#### The exercise
Render only the stretch of the material below that begins at the line containing "Open the Еще dropdown menu" and ends after the line containing "(x=17, y=126)" as a Markdown table with the columns Number and Entry. Each row holds its row number and the line. Skip blank lines and leave the pictures out.

#### Record excerpts
=====
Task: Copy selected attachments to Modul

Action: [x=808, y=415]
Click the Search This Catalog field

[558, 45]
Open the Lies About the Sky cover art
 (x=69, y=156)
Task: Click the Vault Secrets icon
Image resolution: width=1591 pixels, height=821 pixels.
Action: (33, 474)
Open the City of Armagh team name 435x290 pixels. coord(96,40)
=====
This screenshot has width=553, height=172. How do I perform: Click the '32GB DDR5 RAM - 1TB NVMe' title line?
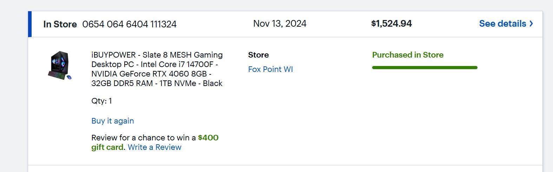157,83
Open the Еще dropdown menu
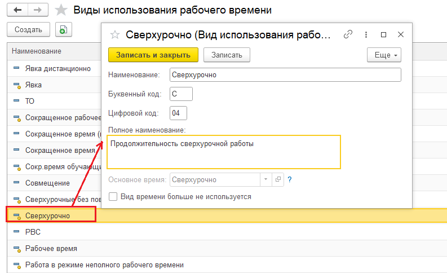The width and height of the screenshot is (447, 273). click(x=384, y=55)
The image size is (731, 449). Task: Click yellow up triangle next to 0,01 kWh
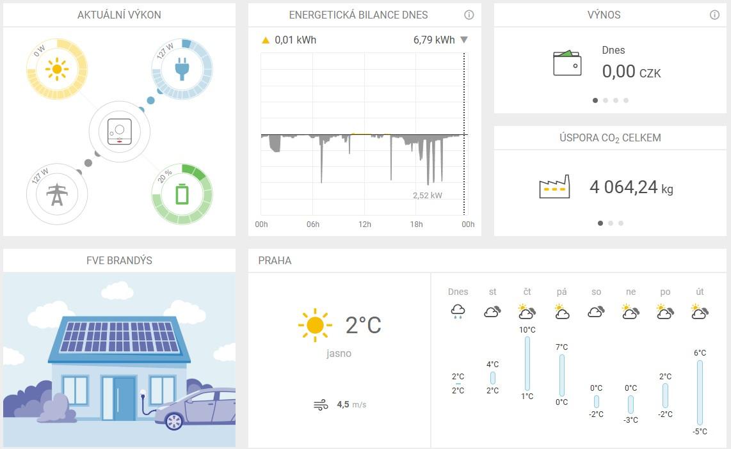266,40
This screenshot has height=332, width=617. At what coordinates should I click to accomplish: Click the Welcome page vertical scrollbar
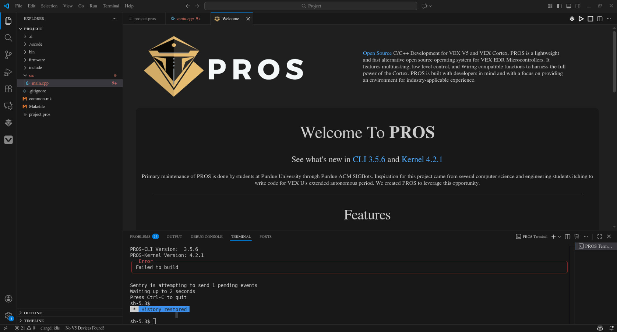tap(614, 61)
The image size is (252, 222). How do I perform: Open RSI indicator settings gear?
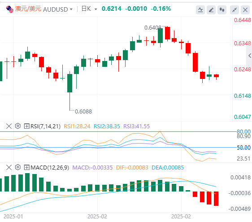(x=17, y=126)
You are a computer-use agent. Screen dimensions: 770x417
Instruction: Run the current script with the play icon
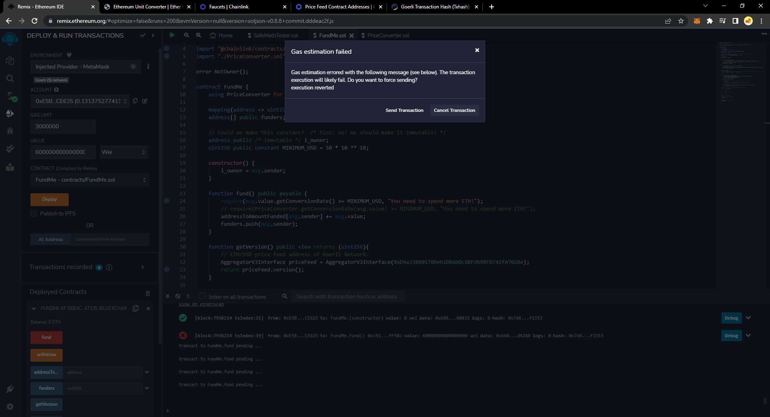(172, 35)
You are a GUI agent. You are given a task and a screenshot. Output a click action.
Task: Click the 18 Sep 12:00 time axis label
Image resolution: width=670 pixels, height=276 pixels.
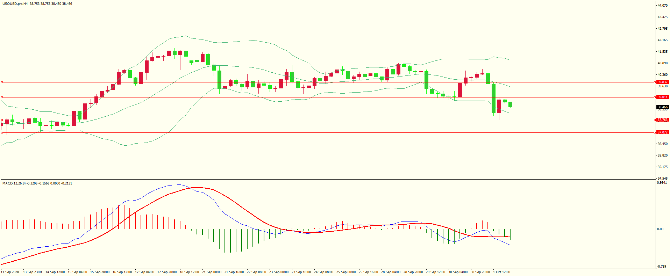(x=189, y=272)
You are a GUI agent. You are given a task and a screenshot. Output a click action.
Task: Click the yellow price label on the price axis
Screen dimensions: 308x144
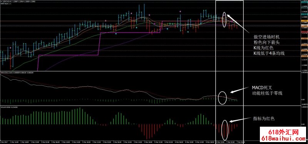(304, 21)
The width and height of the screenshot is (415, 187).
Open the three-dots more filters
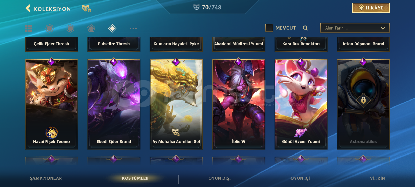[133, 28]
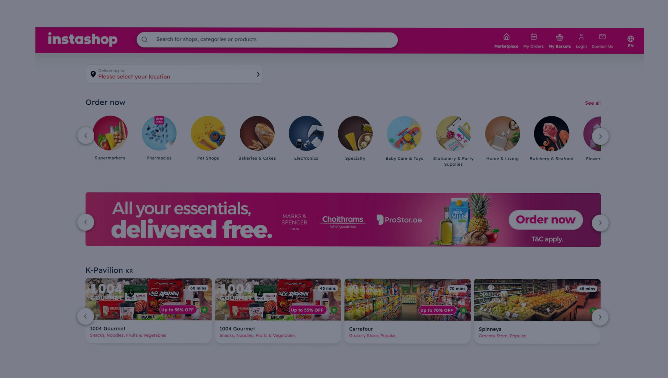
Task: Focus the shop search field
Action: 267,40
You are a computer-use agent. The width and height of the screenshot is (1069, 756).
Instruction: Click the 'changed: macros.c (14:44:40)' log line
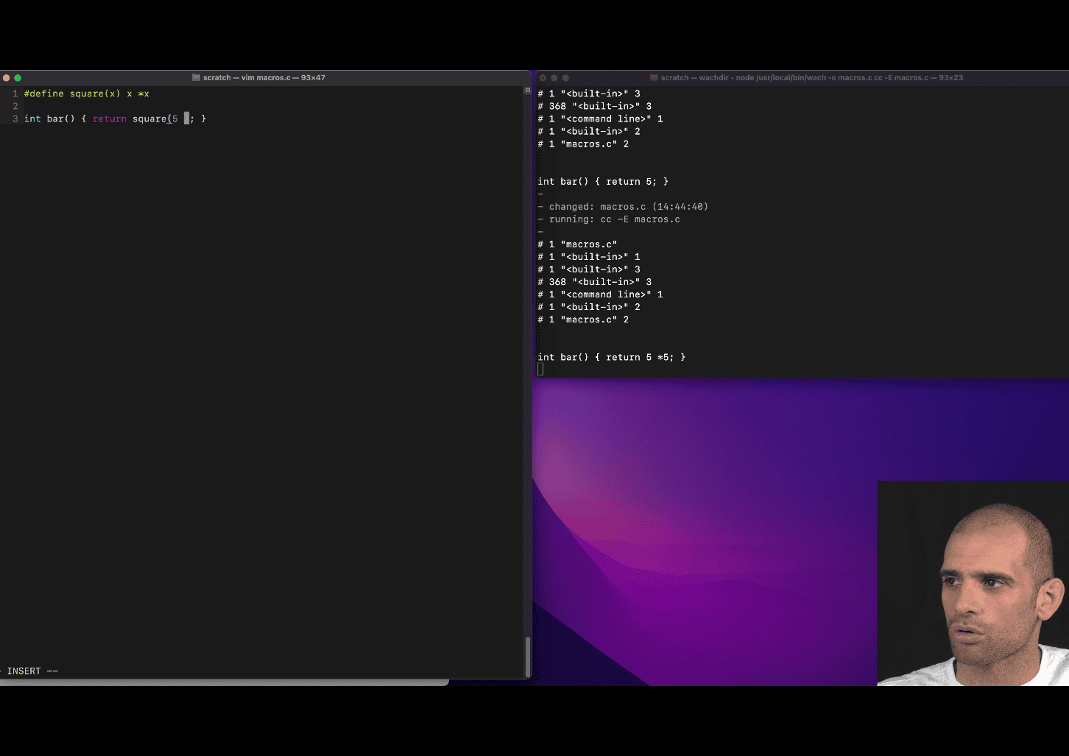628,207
=====
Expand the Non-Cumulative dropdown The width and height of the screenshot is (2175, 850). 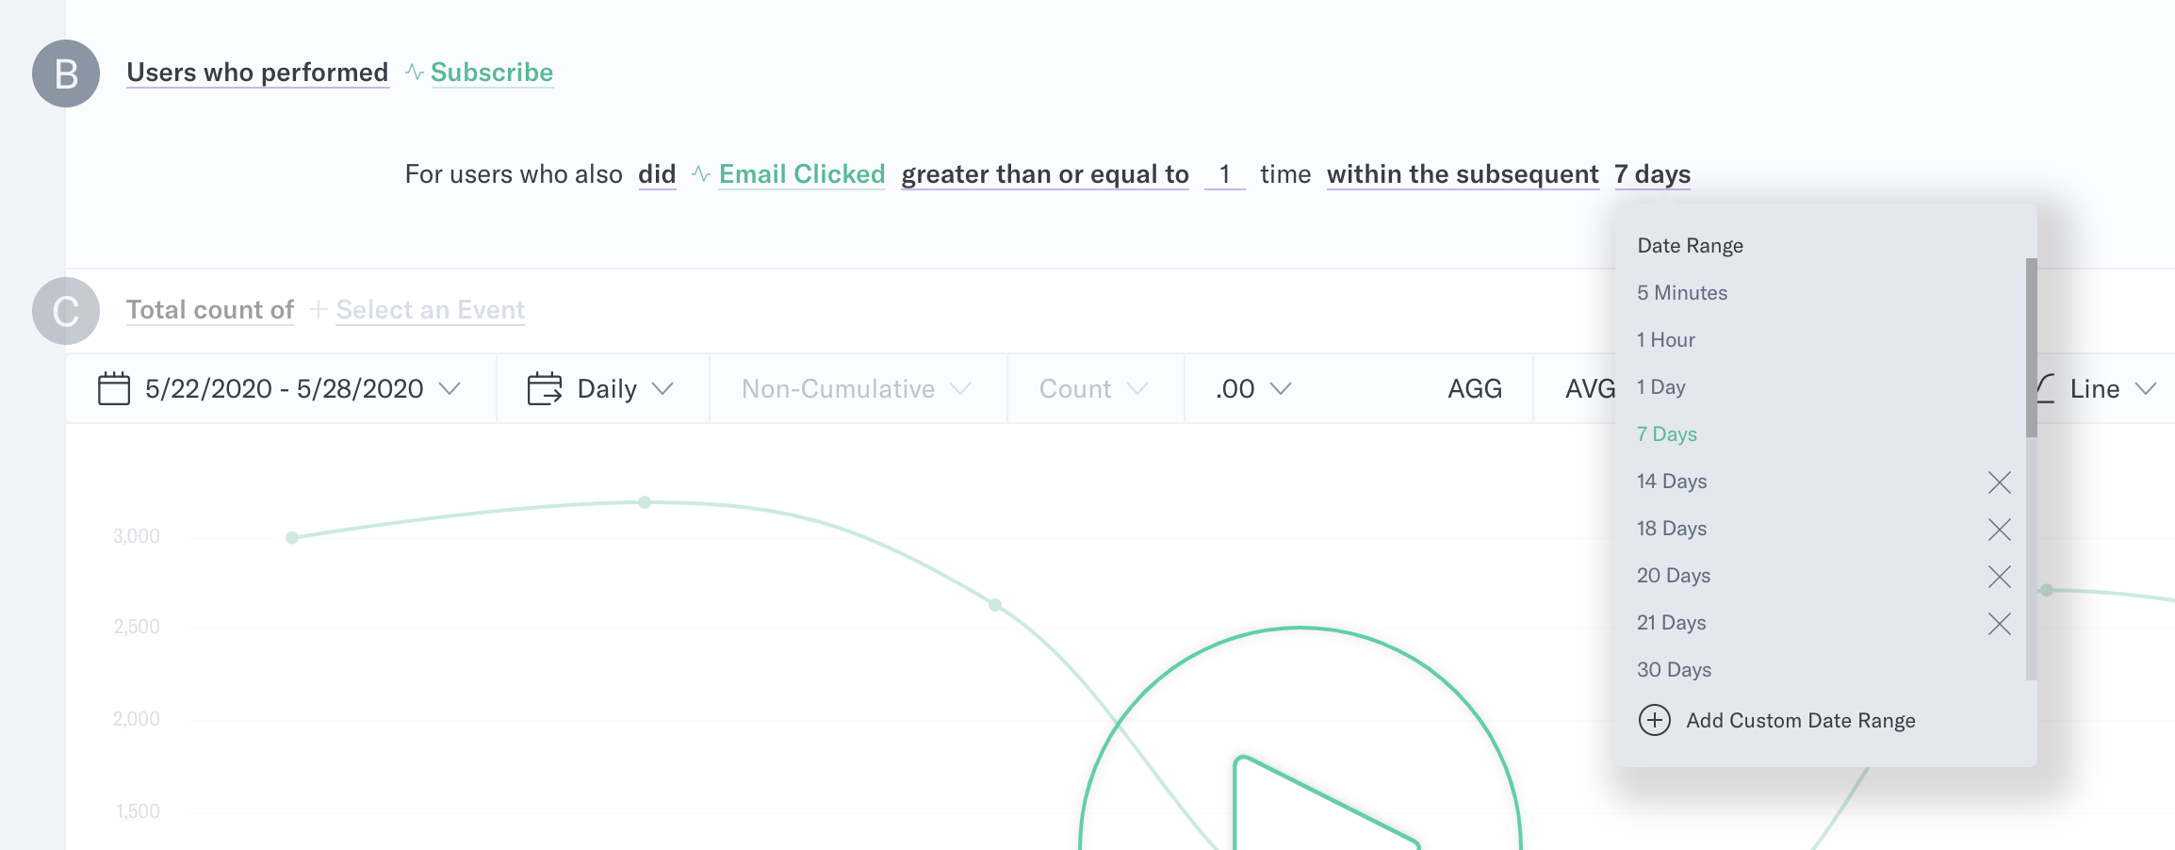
=====
#### Response to this task
| Number | Entry |
|---|---|
| 1 | Open the Еще dropdown menu |
| 2 | The width and height of the screenshot is (447, 273). click(x=384, y=55) |
| 3 | The image size is (731, 449). Task: Click yellow up triangle next to 0,01 kWh |
| 4 | 266,40 |
| 5 | This screenshot has height=332, width=617. At what coordinates should I click to accomplish: Click the Welcome page vertical scrollbar |
| 6 | tap(614, 61) |
| 7 | The image size is (252, 222). How do I perform: Open RSI indicator settings gear? |
| 8 | (x=17, y=126) |